_SUPPLIED MATERIAL:_

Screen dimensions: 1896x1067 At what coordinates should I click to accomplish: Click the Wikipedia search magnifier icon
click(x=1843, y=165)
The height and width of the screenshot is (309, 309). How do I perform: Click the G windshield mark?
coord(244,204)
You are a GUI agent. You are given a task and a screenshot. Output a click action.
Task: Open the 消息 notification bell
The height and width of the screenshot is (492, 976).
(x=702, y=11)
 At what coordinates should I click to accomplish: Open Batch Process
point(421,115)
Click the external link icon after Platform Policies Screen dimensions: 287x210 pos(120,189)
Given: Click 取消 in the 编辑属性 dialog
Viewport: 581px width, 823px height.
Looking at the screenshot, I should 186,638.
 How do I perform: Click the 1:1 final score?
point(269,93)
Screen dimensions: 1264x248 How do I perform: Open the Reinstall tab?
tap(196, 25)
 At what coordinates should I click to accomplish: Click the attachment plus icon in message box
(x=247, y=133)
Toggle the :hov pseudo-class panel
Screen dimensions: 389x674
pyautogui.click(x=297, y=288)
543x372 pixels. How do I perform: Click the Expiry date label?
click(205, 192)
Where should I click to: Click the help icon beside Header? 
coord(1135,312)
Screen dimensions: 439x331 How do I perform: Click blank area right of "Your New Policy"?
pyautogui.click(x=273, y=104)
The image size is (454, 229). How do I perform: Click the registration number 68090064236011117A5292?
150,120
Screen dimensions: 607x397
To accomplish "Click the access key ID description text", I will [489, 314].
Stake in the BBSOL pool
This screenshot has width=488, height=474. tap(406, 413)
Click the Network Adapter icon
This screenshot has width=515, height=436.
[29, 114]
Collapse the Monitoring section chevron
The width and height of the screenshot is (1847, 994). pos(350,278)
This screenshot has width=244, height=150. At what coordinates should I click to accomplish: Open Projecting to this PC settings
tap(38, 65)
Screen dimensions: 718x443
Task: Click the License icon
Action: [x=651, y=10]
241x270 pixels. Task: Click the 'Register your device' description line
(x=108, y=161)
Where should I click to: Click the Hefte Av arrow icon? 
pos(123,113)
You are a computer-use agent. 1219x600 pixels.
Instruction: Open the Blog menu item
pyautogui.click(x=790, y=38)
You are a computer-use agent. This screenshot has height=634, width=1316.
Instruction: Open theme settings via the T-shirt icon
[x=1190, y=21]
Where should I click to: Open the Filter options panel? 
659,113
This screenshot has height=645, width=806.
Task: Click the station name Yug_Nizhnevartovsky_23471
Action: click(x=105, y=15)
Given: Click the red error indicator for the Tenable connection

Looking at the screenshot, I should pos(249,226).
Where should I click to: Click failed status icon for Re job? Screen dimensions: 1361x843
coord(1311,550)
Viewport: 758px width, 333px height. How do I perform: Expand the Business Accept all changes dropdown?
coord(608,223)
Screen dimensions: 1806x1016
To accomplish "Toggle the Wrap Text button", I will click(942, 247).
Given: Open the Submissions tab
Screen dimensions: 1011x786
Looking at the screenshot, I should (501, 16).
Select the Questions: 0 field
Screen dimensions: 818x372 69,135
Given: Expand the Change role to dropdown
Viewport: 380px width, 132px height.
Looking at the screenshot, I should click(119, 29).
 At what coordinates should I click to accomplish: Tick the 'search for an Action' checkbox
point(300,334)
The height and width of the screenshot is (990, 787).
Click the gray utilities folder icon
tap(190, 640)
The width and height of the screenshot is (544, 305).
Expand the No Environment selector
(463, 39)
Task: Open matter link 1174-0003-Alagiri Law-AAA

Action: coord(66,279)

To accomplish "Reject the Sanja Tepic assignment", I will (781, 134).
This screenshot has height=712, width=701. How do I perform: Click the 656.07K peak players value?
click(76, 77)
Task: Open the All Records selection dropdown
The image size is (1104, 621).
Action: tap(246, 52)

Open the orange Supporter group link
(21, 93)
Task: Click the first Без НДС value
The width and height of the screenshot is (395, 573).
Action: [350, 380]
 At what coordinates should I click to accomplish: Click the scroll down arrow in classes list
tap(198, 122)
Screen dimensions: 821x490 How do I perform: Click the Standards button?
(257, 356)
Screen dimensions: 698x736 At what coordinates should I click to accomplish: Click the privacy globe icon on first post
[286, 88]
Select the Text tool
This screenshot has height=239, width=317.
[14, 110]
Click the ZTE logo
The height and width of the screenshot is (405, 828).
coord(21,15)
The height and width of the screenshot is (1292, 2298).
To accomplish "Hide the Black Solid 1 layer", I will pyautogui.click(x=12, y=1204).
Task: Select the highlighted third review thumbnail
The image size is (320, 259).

_TO DO:_
Rewrite the stretch of data from the line containing "Collapse the Monitoring section chevron" through the line containing "Action: [x=651, y=10]" as a JSON list of strings, one string per line, with blank lines omitted.

_SOLVED EXERCISE:_
[
  "Collapse the Monitoring section chevron",
  "The width and height of the screenshot is (1847, 994). pos(350,278)",
  "This screenshot has width=244, height=150. At what coordinates should I click to accomplish: Open Projecting to this PC settings",
  "tap(38, 65)",
  "Screen dimensions: 718x443",
  "Task: Click the License icon",
  "Action: [x=651, y=10]"
]